Internal combustion engines, including diesel engines, gasoline engines, gaseous fuel-powered engines, and other engines known in the art exhaust a complex mixture of air pollutants. These air pollutants are generally composed of particulates and gaseous compounds including nitrogen oxides (NOx) among others. Due to increased awareness of the environment, exhaust emission standards have become more stringent, and the amounts of particulates and NOx emitted into the atmosphere by an engine may be regulated depending on the type of the engine, size of the engine, class of the engine, and the like.
In order to comply with the regulation of particulates and NOx, some engine manufacturers have implemented a strategy called selective catalytic reduction (SCR), which is a process where a reagent, most commonly urea ((NH2)2CO), or a water/urea solution, is selectively injected into the exhaust gas stream of an engine and absorbed onto a downstream substrate. The injected urea solution decomposes into ammonia (NH3), which reacts with NOx in the exhaust gas to form water (H2O) and diatomic nitrogen (N2). However, because an excess in either the NOx or the urea injected may result in undesirable emissions, the urea dosage must be carefully controlled.
Aftertreatment models have been developed to help SCR systems estimate the appropriate amount of urea to be injected for different conditions to result in better NOx conversion efficiencies.
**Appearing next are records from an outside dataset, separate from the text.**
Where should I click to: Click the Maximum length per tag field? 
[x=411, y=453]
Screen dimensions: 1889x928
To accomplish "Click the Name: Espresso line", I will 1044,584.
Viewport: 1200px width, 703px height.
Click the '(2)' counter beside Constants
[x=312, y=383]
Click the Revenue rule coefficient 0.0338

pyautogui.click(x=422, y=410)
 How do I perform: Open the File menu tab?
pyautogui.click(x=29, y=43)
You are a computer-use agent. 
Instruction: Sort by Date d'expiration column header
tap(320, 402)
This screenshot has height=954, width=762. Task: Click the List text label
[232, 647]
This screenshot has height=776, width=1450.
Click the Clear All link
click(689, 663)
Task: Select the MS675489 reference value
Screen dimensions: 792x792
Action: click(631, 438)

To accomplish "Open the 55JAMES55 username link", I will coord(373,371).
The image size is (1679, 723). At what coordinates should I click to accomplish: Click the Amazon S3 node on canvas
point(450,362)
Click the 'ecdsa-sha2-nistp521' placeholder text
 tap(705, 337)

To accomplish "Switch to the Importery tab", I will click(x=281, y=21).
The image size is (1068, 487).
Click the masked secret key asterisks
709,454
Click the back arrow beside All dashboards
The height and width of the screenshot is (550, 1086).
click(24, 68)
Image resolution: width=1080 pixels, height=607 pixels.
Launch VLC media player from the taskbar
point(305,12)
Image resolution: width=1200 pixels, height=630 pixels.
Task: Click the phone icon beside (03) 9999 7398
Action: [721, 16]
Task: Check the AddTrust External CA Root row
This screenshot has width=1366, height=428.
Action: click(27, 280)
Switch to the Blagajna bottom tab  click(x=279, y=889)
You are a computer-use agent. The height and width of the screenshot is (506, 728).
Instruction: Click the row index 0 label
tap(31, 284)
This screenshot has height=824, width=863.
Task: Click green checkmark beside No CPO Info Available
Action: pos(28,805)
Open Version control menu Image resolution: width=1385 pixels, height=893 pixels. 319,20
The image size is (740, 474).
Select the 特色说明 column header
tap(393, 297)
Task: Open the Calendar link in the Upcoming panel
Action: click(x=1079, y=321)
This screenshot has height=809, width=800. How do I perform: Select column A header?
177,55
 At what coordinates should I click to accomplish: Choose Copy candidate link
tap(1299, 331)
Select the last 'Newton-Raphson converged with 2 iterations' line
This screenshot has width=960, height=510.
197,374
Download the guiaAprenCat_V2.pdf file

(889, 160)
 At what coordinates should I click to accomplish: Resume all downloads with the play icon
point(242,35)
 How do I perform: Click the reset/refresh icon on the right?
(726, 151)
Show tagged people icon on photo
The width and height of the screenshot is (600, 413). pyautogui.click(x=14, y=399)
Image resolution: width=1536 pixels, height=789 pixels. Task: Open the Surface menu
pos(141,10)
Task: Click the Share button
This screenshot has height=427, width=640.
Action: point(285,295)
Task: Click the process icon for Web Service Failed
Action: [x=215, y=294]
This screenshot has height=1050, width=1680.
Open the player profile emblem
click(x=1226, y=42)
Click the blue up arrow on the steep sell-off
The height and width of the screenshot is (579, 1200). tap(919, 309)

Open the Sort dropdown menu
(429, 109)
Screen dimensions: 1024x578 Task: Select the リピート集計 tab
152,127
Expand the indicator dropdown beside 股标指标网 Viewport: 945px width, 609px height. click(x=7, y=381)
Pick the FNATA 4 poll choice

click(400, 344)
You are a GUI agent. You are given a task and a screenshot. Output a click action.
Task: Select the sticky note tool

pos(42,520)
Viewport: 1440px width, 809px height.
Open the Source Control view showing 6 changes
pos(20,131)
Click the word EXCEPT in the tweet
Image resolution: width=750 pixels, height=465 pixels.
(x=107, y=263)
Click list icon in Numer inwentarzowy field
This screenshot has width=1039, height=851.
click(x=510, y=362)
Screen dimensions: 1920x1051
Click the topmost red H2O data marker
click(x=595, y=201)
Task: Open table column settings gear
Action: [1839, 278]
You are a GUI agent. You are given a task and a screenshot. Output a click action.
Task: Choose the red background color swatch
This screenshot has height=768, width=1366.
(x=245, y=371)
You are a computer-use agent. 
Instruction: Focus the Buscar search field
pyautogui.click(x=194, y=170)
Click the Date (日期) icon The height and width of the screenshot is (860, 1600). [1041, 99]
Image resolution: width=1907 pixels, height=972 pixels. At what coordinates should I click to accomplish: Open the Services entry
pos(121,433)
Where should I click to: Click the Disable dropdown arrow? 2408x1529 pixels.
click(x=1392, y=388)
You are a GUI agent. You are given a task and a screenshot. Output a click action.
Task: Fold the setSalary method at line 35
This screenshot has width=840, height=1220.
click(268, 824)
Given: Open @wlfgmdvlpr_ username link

One such type of model is a model predictive control (MPC) which generally assumes a certain NOx quantity for a given model of the exhaust system and guides the SCR process based on this quantity. While aftertreatment models may provide some means for estimating appropriate urea dosing values and improving the overall NOx conversion efficiency, there is still room for improvement.
In particular, the quantity of NOx that is exhausted from an engine, or the engine NOx output value, is not only tied to reducing pollutants, but it is also directly tied to the fuel efficiency of the associated engine. For instance, an increase in fuel efficiency results in an increase in engine NOx output, and a decrease in fuel efficiency results in a decrease in engine NOx output. Conventional MPC models may estimate optimal urea dosing values, but there are still no models which also estimate optimal engine NOx output for the purposes of improving fuel efficiency.
The present disclosure is directed at addressing one or more of the deficiencies set forth above.